Je me levais pour me resservir du café, et entendis la pendule sonner dix-sept heures. Il était l’heure de partir. Je pris mes affaires, éteignais toutes les lumières de la bibliothèque, nettoyais ma tasse dans l’évier et sortais en fermant derrière moi. Sur le chemin, je m’arrêtais chez le fleuriste, puis continuais ma route. Arrivé devant le bâtiment, je montais les deux étages à pieds et pénétrais dans le couloir aux murs verts. Je saluais l’infirmière de garde et me rendis directement chambre 206. Après deux coups secs, j’entendis un faible « entrez » et ouvrais la porte.
- Bonjour Nina, bon anniversaire, m’écriais-je gaiement.
- Merci, merci, oh des tulipes jaunes, me répondit-elle en apercevant le bouquet que je lui tendais. J’ai horreur du jaune.
- Voulez-vous que je les remporte ? lui demandais-je avec une pointe d’ironie.
- Oh non, bien-sûr que non. Il y a un vase sur la commode, ça ira très bien.
Je me rendis dans la salle de bain et remplis le vase, puis y plongeais les tulipes. Je posais alors le vase sur sa table de nuit et pris une chaise pour m’assoir en face du lit où elle était couchée.
- J’ai apporté votre commande : deux Jon Fosse, le dernier Amélie Nothomb…
- Où est Le pont sur la Drina ? m’interrompit-elle.
Je sortis le dernier livre de mon sac et le lui tendis. Elle le regarda un instant puis me lança avec irritation :
- Ce n’est pas un livre de la bibliothèque ! Qu’est-ce-que cela signifie ?
- Et bien, vous me le demandez régulièrement, je pensais que puisque c’est votre anniversaire j’allais vous l’offrir.
- Je n’ai pas besoin de traitement de faveur, je suis ici depuis trois semaines seulement à cause d’une mauvaise chute mais je ne compte pas y rester, croyez-moi, donc remballez votre pitié !
- Je reprends Ivo alors ?
Elle me lança un regard outré et écarta le livre de moi :
- Ivo, Ivo, mais pour qui vous prenez-vous à l’appeler par son prénom ?
- Est-ce mal ? Je vous demande pardon, répondis-je gravement, non sans une pointe de sarcasme, une main posée sur le cœur.

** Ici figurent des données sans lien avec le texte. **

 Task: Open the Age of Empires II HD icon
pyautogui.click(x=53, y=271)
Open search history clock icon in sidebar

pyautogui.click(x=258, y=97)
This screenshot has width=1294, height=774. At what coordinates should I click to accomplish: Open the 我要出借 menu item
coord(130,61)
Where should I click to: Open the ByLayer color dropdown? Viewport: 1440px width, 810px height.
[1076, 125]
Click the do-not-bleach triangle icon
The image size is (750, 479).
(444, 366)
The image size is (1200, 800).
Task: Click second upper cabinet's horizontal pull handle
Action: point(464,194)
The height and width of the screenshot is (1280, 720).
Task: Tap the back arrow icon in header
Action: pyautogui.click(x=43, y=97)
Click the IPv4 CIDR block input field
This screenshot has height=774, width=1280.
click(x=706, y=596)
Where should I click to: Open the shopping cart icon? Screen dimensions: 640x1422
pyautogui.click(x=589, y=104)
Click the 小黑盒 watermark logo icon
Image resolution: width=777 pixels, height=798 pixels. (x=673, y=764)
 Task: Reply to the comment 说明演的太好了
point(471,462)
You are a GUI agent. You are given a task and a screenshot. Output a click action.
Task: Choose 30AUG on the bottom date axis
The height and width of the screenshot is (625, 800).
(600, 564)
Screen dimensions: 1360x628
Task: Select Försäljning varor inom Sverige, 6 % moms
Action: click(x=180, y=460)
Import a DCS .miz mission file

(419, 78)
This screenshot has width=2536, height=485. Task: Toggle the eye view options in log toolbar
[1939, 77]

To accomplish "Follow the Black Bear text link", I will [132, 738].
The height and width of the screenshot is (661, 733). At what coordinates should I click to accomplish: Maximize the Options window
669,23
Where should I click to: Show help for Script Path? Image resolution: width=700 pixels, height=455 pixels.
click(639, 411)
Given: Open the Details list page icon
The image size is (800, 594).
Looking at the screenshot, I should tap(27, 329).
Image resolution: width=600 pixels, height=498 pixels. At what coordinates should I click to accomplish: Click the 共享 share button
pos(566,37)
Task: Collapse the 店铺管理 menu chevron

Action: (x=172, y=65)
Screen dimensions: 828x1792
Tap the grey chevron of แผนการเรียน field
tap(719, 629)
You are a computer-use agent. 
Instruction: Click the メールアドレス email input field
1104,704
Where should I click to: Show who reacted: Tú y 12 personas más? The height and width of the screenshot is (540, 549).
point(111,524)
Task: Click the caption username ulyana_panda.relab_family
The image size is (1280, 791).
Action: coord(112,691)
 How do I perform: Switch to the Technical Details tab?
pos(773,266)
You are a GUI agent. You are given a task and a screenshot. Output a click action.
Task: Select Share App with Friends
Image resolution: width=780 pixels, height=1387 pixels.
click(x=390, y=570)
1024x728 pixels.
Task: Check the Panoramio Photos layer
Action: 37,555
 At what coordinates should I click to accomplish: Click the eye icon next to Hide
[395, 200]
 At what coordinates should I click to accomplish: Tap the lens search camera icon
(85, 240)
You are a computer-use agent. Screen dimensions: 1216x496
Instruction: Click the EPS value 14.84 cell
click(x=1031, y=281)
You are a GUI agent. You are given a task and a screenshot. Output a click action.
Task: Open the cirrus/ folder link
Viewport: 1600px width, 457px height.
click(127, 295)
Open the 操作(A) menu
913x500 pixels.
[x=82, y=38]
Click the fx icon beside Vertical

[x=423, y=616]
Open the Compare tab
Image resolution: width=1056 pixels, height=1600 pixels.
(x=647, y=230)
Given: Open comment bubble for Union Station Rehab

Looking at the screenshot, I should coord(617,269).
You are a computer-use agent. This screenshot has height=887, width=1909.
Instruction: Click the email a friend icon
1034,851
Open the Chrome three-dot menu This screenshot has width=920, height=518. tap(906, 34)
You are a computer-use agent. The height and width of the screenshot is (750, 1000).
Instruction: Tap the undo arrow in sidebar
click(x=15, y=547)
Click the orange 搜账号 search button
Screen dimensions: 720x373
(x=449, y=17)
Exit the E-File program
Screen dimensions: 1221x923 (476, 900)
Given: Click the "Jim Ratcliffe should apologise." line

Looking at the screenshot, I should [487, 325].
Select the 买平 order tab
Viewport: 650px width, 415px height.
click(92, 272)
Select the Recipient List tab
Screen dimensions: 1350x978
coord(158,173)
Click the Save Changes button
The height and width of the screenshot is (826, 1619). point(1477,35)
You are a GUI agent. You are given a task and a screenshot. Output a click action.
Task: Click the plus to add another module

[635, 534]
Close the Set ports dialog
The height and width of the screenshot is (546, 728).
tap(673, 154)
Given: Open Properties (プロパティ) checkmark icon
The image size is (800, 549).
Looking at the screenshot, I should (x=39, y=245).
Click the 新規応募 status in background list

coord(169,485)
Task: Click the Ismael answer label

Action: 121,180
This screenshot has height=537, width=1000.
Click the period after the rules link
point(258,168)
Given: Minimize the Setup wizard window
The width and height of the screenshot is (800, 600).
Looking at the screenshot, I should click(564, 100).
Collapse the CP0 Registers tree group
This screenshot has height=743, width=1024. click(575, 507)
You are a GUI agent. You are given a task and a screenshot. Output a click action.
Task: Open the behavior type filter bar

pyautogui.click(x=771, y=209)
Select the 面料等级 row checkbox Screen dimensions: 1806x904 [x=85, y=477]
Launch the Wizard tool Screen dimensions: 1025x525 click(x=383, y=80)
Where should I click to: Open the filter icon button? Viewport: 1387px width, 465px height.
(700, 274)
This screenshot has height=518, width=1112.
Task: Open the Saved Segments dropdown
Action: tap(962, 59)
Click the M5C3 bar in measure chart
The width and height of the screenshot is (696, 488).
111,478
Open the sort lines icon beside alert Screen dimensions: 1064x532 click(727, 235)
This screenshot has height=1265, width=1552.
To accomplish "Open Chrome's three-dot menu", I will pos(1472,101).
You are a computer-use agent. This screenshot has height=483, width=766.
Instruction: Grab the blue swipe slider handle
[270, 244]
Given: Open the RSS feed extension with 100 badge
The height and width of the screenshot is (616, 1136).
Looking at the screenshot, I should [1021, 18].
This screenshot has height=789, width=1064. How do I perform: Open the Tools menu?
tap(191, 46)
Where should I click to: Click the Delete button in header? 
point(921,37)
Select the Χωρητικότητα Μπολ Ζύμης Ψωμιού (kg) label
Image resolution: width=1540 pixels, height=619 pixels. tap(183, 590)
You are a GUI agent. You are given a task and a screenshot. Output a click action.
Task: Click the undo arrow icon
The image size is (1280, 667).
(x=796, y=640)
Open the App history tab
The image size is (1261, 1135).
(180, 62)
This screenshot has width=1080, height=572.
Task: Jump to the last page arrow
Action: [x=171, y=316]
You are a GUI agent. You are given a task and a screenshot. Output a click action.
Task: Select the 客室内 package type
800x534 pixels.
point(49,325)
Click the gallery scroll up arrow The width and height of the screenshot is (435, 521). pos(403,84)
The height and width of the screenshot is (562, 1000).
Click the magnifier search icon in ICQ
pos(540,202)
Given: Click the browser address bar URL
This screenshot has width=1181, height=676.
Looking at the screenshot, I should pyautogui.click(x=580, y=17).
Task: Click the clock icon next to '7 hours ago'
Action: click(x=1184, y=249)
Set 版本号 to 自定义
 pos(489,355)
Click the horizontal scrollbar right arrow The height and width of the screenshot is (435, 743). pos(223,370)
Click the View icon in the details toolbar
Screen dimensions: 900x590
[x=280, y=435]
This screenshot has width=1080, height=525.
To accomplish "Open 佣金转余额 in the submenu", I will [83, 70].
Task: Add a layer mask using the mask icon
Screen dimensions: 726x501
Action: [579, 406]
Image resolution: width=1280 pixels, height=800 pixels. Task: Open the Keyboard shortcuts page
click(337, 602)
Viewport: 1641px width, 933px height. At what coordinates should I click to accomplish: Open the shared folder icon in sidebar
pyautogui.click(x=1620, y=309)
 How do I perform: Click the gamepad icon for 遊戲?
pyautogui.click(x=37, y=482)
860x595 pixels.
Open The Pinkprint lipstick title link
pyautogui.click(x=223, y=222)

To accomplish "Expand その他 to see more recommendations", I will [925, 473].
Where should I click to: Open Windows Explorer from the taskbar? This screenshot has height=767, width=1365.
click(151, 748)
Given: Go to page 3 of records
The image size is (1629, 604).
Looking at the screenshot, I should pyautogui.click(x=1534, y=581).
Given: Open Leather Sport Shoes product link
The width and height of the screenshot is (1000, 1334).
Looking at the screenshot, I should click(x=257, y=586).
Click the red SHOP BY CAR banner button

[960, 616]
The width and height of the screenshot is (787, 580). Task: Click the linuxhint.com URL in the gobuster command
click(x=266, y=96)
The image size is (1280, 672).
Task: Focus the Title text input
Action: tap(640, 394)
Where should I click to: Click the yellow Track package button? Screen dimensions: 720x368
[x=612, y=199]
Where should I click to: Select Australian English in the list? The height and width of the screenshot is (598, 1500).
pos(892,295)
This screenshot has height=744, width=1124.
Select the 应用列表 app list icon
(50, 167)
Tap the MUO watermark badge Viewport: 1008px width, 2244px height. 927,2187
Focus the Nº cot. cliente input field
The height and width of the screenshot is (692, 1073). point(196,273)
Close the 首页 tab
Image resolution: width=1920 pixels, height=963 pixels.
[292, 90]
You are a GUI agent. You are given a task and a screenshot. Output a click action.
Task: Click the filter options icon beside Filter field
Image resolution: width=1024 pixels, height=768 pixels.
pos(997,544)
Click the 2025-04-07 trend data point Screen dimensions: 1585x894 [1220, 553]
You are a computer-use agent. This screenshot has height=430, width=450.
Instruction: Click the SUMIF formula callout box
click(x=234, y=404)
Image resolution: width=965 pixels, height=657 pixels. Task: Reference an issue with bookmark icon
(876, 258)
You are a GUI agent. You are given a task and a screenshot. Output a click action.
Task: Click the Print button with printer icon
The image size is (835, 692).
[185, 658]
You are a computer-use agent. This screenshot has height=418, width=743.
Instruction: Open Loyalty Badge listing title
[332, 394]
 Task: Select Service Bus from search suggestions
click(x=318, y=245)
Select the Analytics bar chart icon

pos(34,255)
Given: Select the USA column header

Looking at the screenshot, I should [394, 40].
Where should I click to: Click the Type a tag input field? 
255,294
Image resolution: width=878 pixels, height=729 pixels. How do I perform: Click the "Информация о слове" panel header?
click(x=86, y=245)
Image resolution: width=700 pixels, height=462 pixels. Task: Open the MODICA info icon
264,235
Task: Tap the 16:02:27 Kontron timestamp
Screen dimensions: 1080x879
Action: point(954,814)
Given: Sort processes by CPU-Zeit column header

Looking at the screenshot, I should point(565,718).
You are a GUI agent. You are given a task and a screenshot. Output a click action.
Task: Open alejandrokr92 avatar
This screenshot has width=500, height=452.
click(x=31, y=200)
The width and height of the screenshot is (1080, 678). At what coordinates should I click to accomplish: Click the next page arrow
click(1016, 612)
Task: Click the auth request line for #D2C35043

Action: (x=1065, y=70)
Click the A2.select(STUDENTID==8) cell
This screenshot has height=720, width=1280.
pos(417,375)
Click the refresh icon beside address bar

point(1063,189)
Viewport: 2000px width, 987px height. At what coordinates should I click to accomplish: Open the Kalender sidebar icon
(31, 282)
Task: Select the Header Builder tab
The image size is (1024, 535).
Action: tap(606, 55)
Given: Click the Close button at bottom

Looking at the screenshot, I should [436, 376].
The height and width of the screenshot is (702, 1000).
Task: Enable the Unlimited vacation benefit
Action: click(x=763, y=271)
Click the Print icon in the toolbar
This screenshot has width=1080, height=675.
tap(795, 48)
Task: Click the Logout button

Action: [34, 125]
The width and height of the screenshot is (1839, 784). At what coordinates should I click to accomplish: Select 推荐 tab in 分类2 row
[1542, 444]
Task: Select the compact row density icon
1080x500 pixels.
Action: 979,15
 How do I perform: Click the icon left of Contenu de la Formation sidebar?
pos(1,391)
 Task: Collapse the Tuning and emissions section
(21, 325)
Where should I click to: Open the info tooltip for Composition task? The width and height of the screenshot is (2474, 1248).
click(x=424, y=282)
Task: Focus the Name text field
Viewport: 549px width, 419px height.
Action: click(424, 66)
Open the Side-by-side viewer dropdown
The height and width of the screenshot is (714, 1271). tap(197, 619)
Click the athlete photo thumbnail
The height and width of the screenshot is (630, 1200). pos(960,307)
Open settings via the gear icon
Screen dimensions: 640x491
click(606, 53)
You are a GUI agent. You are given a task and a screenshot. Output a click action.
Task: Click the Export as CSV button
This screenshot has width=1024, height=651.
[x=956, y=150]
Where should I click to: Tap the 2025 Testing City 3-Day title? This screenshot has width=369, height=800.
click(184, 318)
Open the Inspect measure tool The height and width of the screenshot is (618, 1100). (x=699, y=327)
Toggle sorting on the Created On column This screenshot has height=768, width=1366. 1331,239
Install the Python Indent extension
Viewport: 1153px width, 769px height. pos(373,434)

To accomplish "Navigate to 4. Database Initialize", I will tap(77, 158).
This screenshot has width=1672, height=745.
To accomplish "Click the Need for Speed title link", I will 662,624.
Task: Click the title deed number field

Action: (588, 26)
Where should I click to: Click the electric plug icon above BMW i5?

- Bon et qu’en avez-vous pensé ? Vous l’avez lu au moins ?
- A vrai dire, cela fait au moins 18 ans, je ne m’en souviens pas trop, mais il y avait un pont…
- Mais quel idiot vous faites Aymeric !
Et elle se lança alors dans une leçon enflammée dont elle avait le secret, mais je n’écoutais pas, je souriais, elle m’avait appelé Aymeric.